(PROBLEM TO SOLVE) Output only the lines of the entries that follow, starting at the one with "This screenshot has height=544, width=1121." and running down to the one with "Screen dimensions: 1200x675", both included and unchanged.
=== Section Start ===
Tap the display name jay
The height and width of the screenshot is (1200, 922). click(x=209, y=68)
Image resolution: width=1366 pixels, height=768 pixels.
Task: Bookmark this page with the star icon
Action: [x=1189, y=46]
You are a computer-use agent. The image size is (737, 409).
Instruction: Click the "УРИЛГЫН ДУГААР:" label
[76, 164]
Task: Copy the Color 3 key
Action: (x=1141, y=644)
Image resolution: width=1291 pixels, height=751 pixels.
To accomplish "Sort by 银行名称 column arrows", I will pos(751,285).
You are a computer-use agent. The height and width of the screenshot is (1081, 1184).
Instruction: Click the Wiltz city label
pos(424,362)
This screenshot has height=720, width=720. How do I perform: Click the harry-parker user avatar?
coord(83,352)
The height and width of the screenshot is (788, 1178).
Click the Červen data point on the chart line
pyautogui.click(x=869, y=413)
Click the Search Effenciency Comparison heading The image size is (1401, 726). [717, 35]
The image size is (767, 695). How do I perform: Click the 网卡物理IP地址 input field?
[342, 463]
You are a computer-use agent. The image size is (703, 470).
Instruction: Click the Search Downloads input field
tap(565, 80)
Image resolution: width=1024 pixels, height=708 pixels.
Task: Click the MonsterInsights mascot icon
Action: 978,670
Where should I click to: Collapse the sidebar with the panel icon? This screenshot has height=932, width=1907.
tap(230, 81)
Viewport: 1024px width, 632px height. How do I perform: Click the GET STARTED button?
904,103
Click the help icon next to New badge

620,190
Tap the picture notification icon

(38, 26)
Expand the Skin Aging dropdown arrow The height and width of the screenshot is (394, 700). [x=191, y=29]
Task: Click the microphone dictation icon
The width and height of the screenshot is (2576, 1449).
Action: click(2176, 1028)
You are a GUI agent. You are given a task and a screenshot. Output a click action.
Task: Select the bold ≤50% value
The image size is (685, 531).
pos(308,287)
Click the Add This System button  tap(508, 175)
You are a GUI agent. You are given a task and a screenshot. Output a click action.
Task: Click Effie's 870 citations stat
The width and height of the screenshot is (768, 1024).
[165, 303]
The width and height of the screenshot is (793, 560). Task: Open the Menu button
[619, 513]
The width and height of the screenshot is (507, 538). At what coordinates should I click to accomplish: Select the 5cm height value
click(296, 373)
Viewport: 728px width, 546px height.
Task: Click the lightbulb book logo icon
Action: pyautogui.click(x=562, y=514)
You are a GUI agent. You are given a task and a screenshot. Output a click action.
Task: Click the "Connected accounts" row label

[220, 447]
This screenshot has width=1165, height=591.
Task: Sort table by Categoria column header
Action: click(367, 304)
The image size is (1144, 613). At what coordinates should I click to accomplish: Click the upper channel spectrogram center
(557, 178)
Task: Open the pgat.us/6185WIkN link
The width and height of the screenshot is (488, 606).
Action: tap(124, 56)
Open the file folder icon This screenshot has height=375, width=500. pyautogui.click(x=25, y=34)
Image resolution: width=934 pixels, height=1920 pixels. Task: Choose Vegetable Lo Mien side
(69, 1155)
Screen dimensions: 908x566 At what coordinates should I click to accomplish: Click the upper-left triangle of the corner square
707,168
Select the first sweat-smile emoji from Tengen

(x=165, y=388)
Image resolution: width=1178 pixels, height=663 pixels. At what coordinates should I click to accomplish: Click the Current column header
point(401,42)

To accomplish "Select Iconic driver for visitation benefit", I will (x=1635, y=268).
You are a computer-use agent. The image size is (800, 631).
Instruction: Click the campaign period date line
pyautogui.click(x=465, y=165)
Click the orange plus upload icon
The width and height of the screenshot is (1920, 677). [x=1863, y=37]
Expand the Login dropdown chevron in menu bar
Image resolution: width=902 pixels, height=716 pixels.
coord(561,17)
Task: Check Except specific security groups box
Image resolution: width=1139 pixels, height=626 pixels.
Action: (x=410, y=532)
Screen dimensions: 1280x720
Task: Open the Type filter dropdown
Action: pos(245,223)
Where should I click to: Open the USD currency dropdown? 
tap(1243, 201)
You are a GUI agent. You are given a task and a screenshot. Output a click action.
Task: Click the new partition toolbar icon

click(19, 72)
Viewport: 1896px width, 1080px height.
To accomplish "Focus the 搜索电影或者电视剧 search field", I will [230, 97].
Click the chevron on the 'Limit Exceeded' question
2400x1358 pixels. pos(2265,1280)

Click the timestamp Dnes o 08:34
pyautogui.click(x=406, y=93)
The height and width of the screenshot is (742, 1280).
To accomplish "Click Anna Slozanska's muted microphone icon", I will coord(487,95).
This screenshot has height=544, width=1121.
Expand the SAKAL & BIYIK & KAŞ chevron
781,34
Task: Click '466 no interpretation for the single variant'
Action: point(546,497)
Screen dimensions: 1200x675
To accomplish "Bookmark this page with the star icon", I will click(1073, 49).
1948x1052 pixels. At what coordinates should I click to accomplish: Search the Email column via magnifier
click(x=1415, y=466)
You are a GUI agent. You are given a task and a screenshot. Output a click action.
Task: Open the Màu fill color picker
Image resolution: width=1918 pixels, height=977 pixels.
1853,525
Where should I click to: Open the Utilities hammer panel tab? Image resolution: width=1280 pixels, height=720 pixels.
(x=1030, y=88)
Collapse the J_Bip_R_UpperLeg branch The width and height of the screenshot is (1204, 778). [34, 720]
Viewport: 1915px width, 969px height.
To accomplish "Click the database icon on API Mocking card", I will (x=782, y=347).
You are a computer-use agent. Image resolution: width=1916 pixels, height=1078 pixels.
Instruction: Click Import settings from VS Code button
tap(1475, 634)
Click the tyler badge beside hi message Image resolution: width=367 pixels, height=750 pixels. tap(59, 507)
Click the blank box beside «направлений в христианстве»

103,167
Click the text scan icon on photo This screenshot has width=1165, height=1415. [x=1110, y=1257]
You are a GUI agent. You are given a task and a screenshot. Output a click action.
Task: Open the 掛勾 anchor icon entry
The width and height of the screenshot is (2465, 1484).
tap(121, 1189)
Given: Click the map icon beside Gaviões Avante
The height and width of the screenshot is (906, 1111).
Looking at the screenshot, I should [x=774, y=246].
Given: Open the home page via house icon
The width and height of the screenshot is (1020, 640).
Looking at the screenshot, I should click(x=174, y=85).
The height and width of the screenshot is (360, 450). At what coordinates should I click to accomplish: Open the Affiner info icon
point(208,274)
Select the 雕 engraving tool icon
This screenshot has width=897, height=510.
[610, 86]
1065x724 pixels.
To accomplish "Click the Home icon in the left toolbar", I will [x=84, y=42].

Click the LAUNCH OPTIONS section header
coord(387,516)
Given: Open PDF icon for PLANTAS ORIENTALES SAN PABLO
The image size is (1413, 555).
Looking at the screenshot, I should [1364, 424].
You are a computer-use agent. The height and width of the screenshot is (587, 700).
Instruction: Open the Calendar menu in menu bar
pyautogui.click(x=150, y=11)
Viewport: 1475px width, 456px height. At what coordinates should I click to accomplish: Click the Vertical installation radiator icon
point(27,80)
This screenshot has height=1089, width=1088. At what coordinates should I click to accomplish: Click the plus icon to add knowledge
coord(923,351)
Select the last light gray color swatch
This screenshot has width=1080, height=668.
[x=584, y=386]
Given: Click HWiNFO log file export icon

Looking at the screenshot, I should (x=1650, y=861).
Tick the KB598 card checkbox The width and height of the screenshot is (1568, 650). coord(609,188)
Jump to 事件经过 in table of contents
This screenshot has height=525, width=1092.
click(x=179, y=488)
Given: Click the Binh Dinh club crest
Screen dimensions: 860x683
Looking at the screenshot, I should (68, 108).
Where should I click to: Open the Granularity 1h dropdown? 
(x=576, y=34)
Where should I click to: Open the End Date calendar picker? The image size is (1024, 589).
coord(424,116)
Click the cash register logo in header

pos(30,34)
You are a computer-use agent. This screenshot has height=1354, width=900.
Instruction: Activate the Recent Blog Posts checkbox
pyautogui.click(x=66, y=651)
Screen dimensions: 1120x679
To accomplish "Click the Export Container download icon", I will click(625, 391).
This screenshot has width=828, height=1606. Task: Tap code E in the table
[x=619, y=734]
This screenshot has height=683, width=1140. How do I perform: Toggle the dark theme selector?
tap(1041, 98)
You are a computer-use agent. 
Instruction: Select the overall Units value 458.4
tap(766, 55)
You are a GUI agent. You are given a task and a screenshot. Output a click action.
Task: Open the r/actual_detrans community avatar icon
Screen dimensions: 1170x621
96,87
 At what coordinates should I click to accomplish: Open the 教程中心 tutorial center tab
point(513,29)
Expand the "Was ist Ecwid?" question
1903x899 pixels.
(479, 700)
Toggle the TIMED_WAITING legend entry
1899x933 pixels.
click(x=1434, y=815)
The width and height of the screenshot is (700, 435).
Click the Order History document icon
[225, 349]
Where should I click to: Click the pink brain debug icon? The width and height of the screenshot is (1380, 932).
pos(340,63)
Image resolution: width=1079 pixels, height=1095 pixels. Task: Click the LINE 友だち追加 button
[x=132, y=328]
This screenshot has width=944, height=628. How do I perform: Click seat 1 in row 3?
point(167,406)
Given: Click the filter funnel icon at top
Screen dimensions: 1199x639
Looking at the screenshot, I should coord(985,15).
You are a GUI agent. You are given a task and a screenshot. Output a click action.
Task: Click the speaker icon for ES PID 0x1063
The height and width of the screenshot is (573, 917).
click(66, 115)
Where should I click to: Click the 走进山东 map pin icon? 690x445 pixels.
=== Section End ===
(SOLUTION TO THIS TASK)
This screenshot has height=544, width=1121.
Expand the SAKAL & BIYIK & KAŞ chevron
781,34
Task: Click '466 no interpretation for the single variant'
Action: point(546,497)
Screen dimensions: 1200x675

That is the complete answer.